ASSIGNED TASK = Your task is to retype every entry exactly while omitting the pictures.

Stored data entries:
###

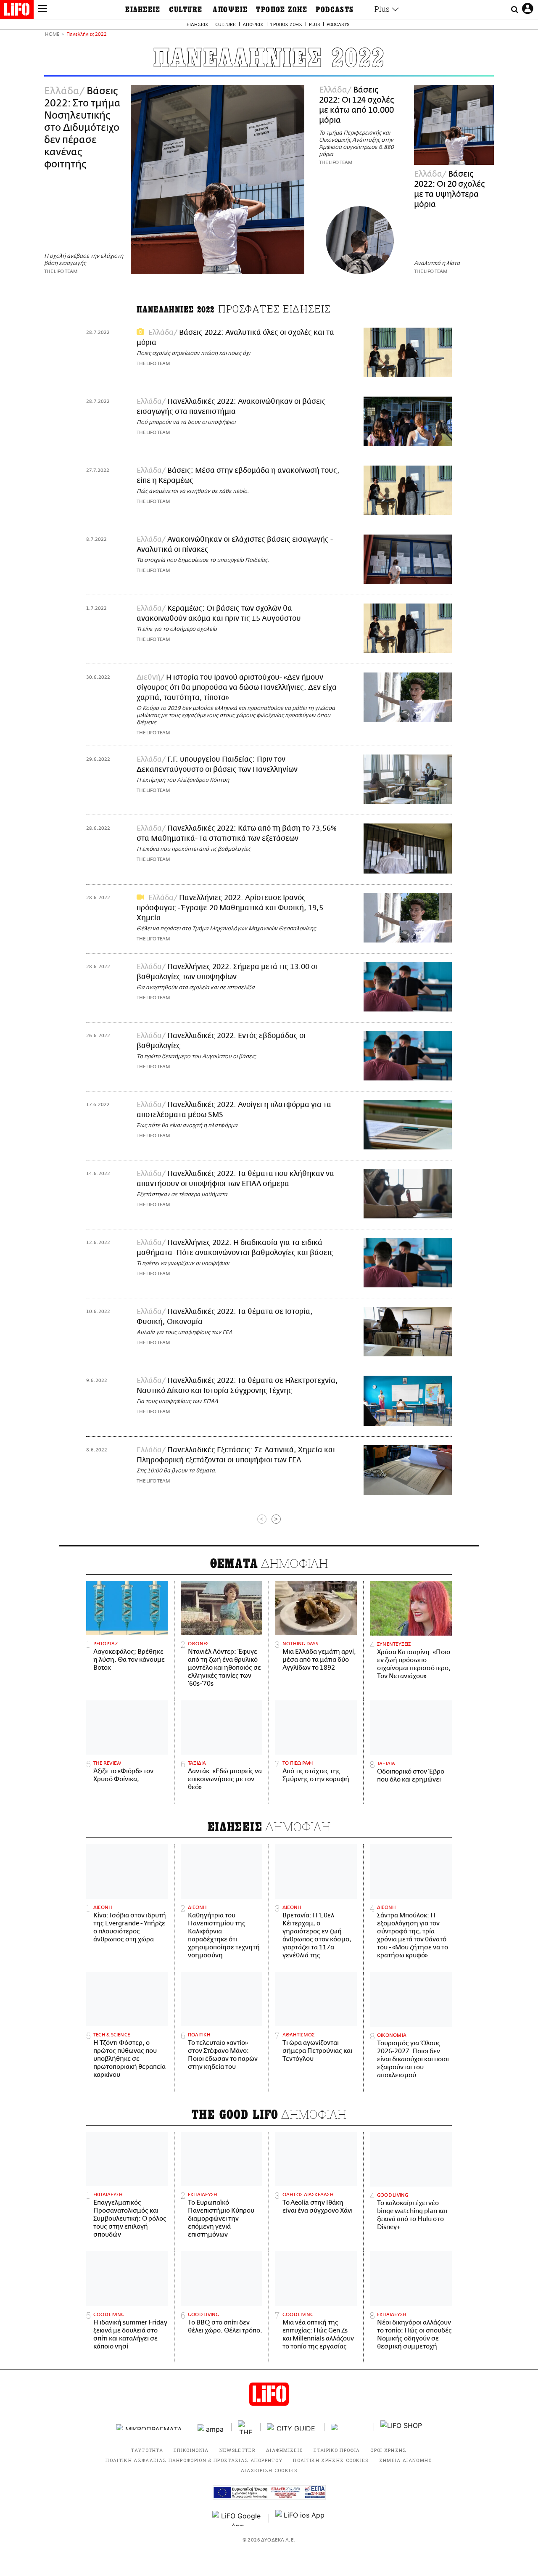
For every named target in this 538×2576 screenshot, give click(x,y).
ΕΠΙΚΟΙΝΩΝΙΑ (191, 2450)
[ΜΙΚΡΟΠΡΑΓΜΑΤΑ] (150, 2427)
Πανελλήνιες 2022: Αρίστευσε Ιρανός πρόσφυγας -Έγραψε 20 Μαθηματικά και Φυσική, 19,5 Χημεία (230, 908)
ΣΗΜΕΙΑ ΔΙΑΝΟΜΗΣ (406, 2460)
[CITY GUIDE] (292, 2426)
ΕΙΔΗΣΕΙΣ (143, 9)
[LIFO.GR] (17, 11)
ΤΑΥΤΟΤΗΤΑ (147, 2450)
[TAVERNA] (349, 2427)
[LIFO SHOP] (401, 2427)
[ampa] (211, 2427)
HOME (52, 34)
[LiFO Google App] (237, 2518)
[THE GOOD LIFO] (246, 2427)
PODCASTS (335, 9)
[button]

###

WORKED SOLUTION =
For every named target in this 538×2576 screenshot, give click(x,y).
ΕΠΙΚΟΙΝΩΝΙΑ (191, 2450)
[ΜΙΚΡΟΠΡΑΓΜΑΤΑ] (150, 2427)
Πανελλήνιες 2022: Αρίστευσε Ιρανός πρόσφυγας -Έγραψε 20 Μαθηματικά και Φυσική, 19,5 Χημεία (230, 908)
ΣΗΜΕΙΑ ΔΙΑΝΟΜΗΣ (406, 2460)
[CITY GUIDE] (292, 2426)
ΕΙΔΗΣΕΙΣ (143, 9)
[LIFO.GR] (17, 11)
ΤΑΥΤΟΤΗΤΑ (147, 2450)
[TAVERNA] (349, 2427)
[LIFO SHOP] (401, 2427)
[ampa] (211, 2427)
HOME (52, 34)
[LiFO Google App] (237, 2518)
[THE GOOD LIFO] (246, 2427)
PODCASTS (335, 9)
[button]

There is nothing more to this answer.